§ Exercise text:

+ + + +

The next step would be to verify the signatures of the «original» vs «processed» classes. The majority of signatures are identical and it satisfies the condition that the definitions in «original» and «processed» versions must be exactly the same.

In this finaly «processed» code, I included an example of one more proposal, this is the «processed» modifier for methods, properties and fields.

For methods, properties, and fields the «processed» modifier identifies them as available only to classes with the «processed» modifier and which are ignored when comparing signatures. This is done for the convenience of aspect logic developers and allows them to move the common logic into separate methods so as not to create unnecessary code redundancy.

The compiler verifies this code and if everything is ok, then takes created bytecode to continue the build process.

It is clear that in this example there is some simplification and in reality the logic may be more complicated (for example, when we include both «original» and «partial» modifires into the same class).

The perfect world's IDE functionality to support source code transformations

Main requirement for IDE to support of source code transformations is correct navigation between the «original»/«processed» classes and support of step-by-step debugging.

The second feature of the IDE that I would like to have is to help in reading the code of processed classes. A «processed» class can contain many pieces of code that have been added by several adivces to the same method/property.

Implementation of displaying such code that is similar to the concept of layers in a graphics editor seems to me as the most convenient option to achieve this goal. Our current plugin implements something similar and the response from its users is quite positive.

+ + + +

§ Exercise data:
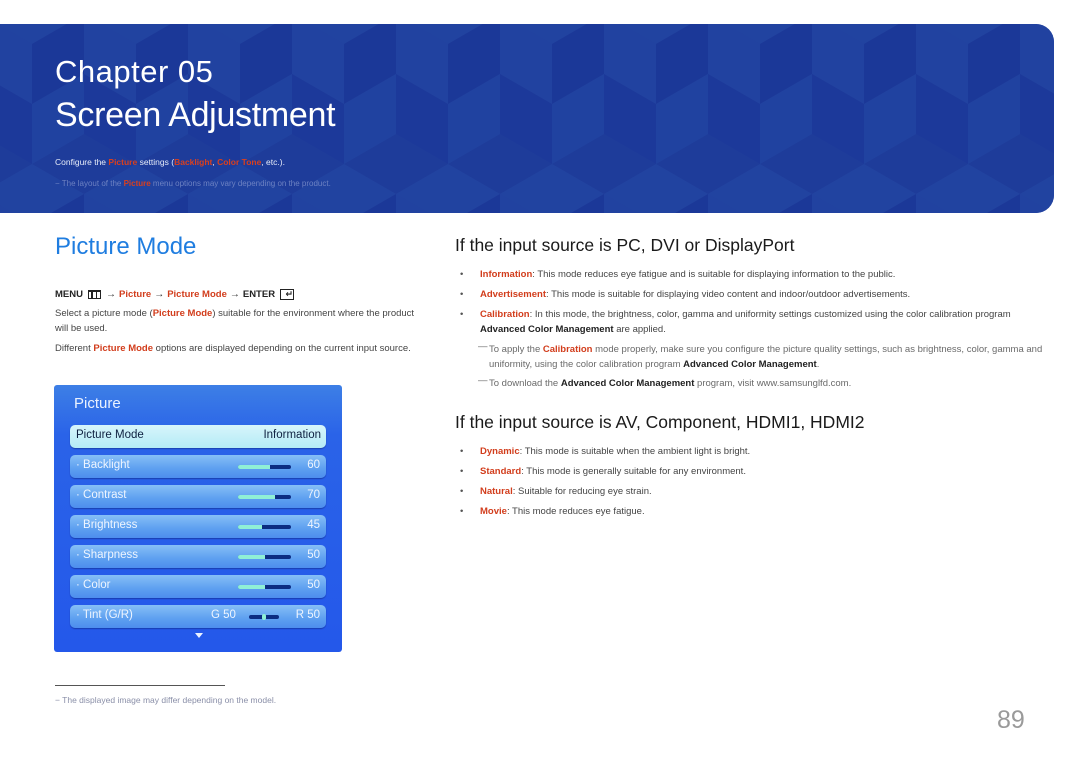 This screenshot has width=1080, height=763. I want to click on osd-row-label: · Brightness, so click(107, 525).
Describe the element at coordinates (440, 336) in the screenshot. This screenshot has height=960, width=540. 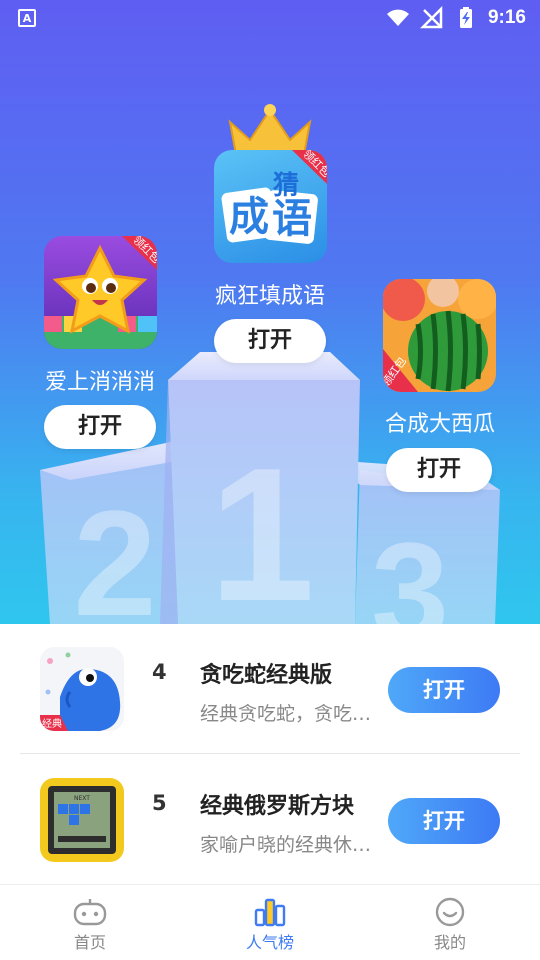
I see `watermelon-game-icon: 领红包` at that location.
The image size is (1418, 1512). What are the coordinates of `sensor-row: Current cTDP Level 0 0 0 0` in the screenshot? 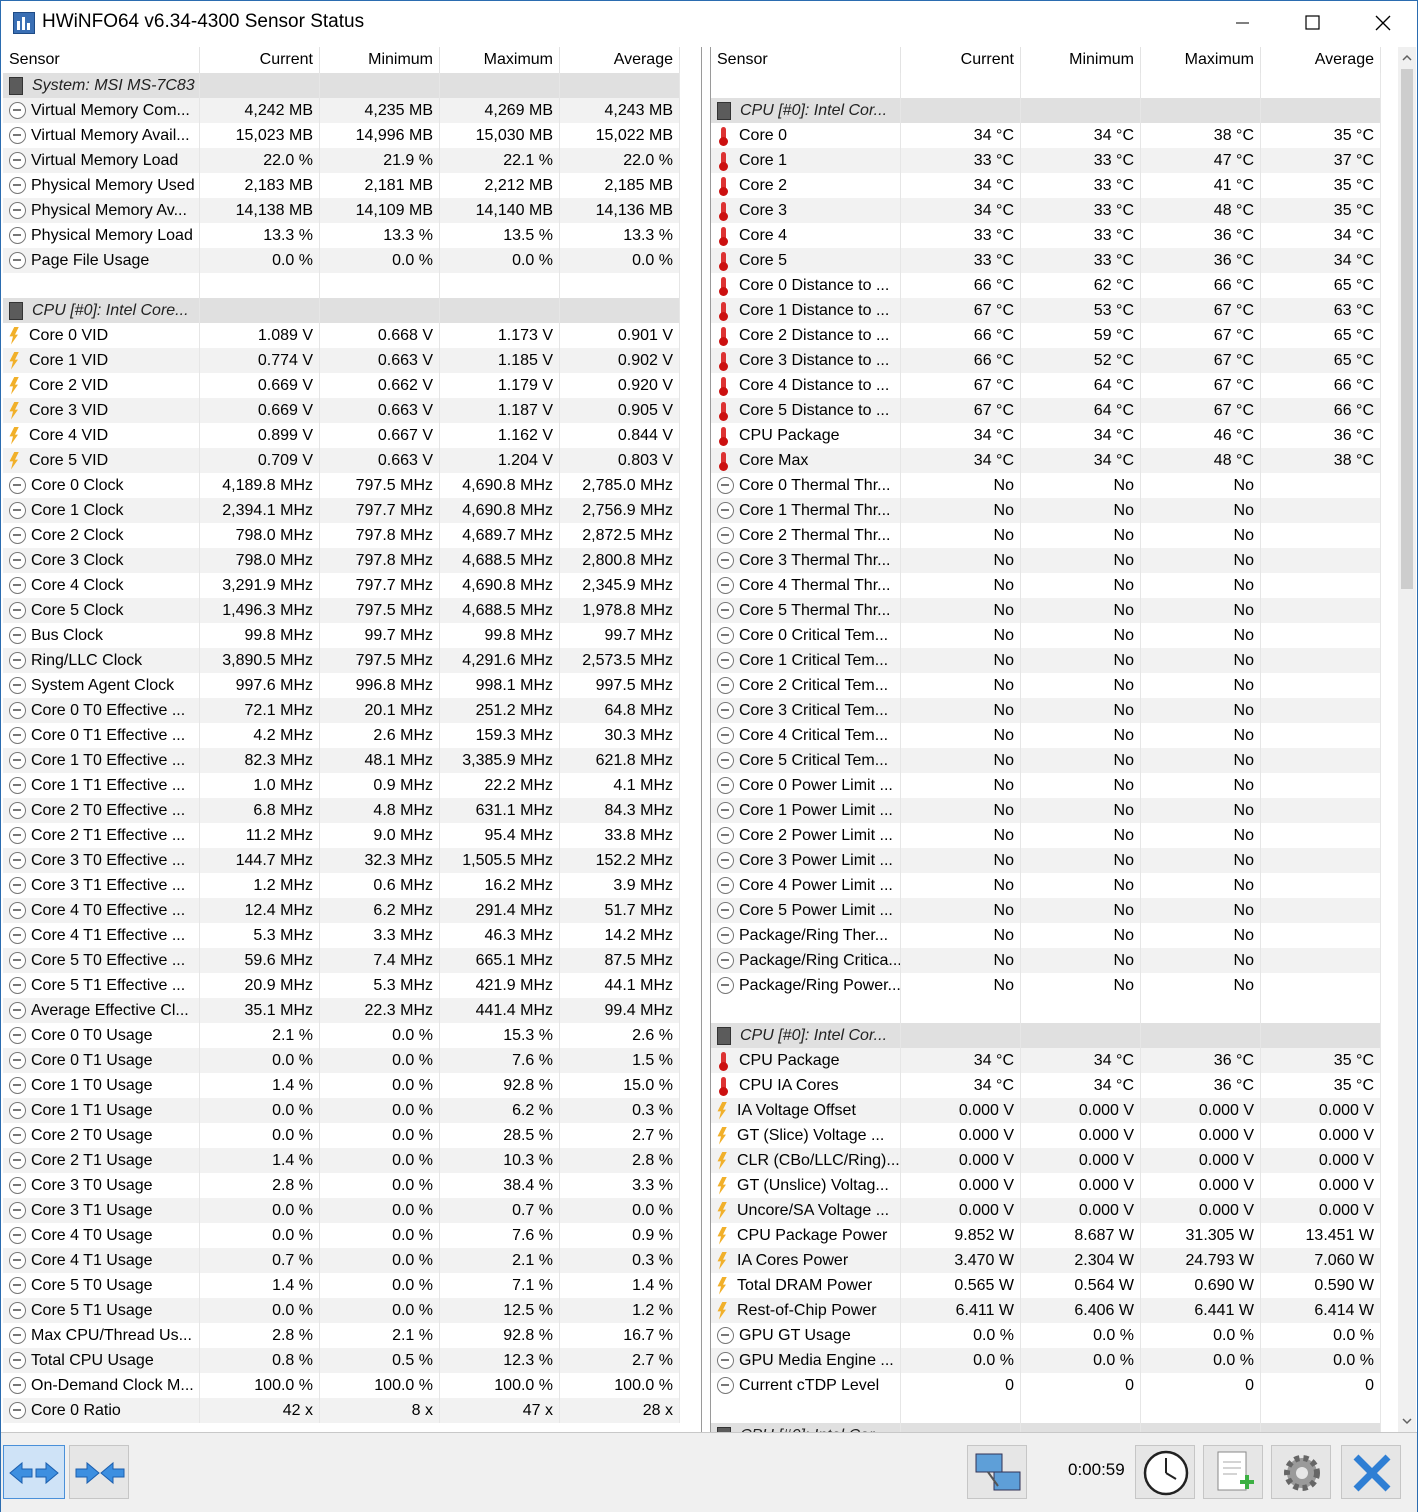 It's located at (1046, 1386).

+ + + +

§ Task requirements:
A) Quote the part of the text on source code transformations that begins at the words "The next step" and ends after the words "exactly the same.".
B) Answer these questions using the text on source code transformations:
(i) What does the compiler do with the created bytecode if everything is ok?
(ii) What does the text name as the main requirement for an IDE to support source code transformations?
(iii) What does the «processed» modifier on methods, properties and fields allow aspect logic developers to do?
C) Carry the text on source code transformations forward, starting after its last sentence.
The listing has no connection to the text on source code transformations.

§ Responses by task:
A)
The next step would be to verify the signatures of the «original» vs «processed» classes. The majority of signatures are identical and it satisfies the condition that the definitions in «original» and «processed» versions must be exactly the same.

B)
(i) It takes the created bytecode to continue the build process.
(ii) Correct navigation between the «original»/«processed» classes and support of step-by-step debugging.
(iii) It allows them to move the common logic into separate methods so as not to create unnecessary code redundancy.

C)
Another feature that would help introduce AOP into everyday life is the refactoring functionality. An user, selects a part of the code, and could choose «Extract To AOP Template» option and the IDE creates the necessary template files, scaffolds the initial code and after analyzing the project code, suggests candidates for using the template from other classes.

And the icing on the cake would be support in writing aspect templates, for example, interactively applying an advice to a class / method of your choice so that you can evaluate the results of tranfromation on the fly, without an explicit compilation cycle.

I am sure that if the creators of the Resharper plugin applies their magic, the result is guaranteed.

Creating aspect source code in the perfect world

To paraphrase the TRIZ, the ideal creating of source code for the implementation of aspects logic is the absence of creating of additional code that needed only to support the instrumentation processes.

In the perfect world scenario, we would like to write source code for the aspect advices, without the effort of writing helper logic to achieve that goal. And this source code would be an integral part of the project.

The second desire is the ability to have interactive plug & play, i.e. after we have created a template, we would not need to take additional steps in order for it to be used for transformation. There would be no need to recompile the tool or configure post-compilation options for the project.

After a template was created and a developer writes a couple of lines of code, he/she would immediately see the result and if the template contains errors, their detection and debugging of the errors would be integrated into the process of applying the template, and would not be a separate part that requires additional effort from the developer.

Plus, it would be really good that the syntax of the template language would be as close as possible to the syntax of the C # language, ideally just a minor difference, a few keywords and placeholders.

Our implementation

Our current approach is to create two copies of the project. The first one is for the original source code (the one developers work with) and the second one is the transformed version of the source code, which is used for compilation, debugging, testing and execution.

The scenario is something like this

  • The programmer works with the original version of the source code, implements the logic, compiles the project to detect compile-time errors, etc.
  • When he/she is satisfied with the result and ready to start testing, the command line script is launched, which starts the file transformation process and starts the build process (of course, if the transformation is successful).
  • After the build is complete, depending on the type of project, either a browser is launched that opens a test website for a web project, or a desktop program, if it is a WPF project, or autotests, etc.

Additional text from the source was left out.